Re: [PATCH] Unknown cfg function

From: Amos Jeffries <squid3_at_treenet.co.nz>
Date: Wed, 31 Jul 2013 06:17:58 +1200

On 31/07/2013 5:46 a.m., Tsantilas Christos wrote:
> On 07/30/2013 08:03 PM, Alex Rousskov wrote:
>> On 07/30/2013 10:04 AM, Amos Jeffries wrote:
>>> On 31/07/2013 3:03 a.m., Tsantilas Christos wrote:
>>>> 2) If configuration_includes_quoted_values is set to "on" (new style
>>>> enabled) and token ends on a ( character, consider it as function name.
>>>> If the token is "parameters" return FunctionParameters type else return
>>>> FunctionNameUnknown type and parsing fails
>>
>>> This above logic still means that we are requiring all regex patterns to
>>> be quoted strings whenever they contain () brackets around the final
>>> segment of pattern.
>> To be more accurate with regard to intent, the above implies that folks
>> should not use new syntax (configuration_includes_quoted_values on) with
>> regular expressions for now [until we add proper RE support].
>>
>> Quoting REs using regular strings is too painful and error prone. It is
>> not recommended.
>>
>>
>>> => If we are going to make any regex require special quoting, then I
>>> think it worthwhile being consistent and making them all require quoting.
>>> Are we agreed that making regex "-quoted is a good idea?
>> We need special syntax for RE IMO. I like what Perl does because it is
>> m/simple/ and m_at_flexible@, but perhaps there is a better way.
>>
>>
>>> The '\' escape is already used internally by regex and layering multiple
>>> levels of \-escaping gets nasty quite quickly.
> This is true...
> Maybe we can limit escaping to a set of characters.
> For example if single quotes used, escape only the ' character and if
> double quotes used allow escaping " % and $ characters
>
>
>
>> Agreed.
>>
>>
>>
>>>> 3) If configuration_includes_quoted_values is set to "off" (new style
>>>> enabled) and token ends on a (, if the token is "parameters" return
>>>> FunctionParameters type, else do not end the token on '(' but to the
>>>> next whitespace character.
>>>> For example for the string "test(test) more" will return as token the
>>>> "test(test)"
>>> config set to "off" is legacy parser.
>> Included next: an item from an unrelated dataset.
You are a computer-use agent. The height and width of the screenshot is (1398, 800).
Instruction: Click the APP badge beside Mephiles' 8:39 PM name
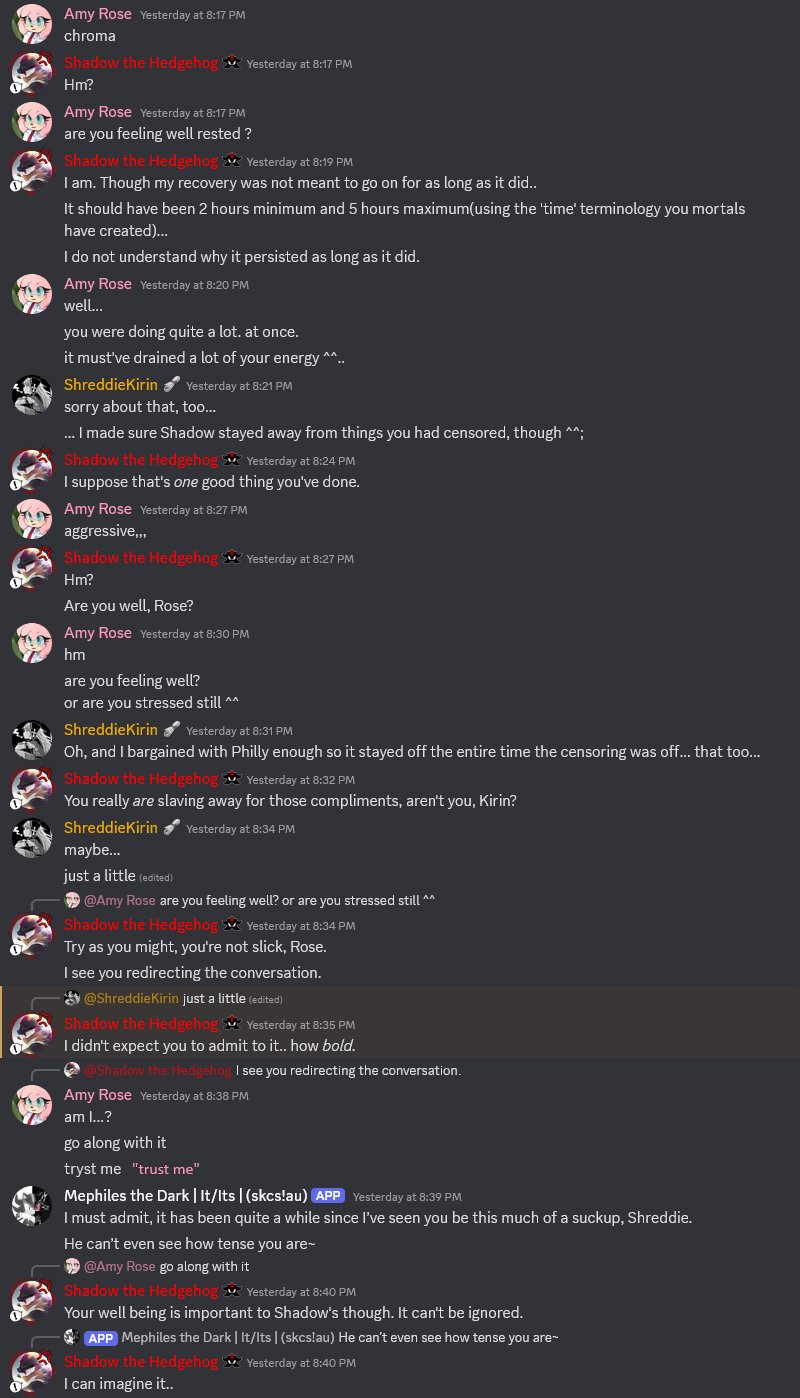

Typo in your description?
> Yes!
>
>>> If quoted-values is OFF. I would be expecting to get the token...
>>> "test(test) ... notice the missing end-quote since start-quote should
>>> have been ignored and treated as part of the single word token.
>> I agree with Amos here. Legacy parsers should continue function as
>> before quoted strings changes if possible. We do not even need to (and
>> perhaps should not) support parameters() syntax in a legacy parser. Is
>> it possible to give folks true legacy behavior?
> In my example the quotes should not exist. What I want to say in my
> example is that for the following line:
> test(test) more
> The NextToken will return test(test).
>
> However Amos refers to an other case. For the following line:
> "Simple Tokens"
> we may want to retrieve the token "Simple
>
> Do we have any example where this is required? (Not for regex, for regex
> we have an exception...)

In most places where we accept header values in the legacy parser.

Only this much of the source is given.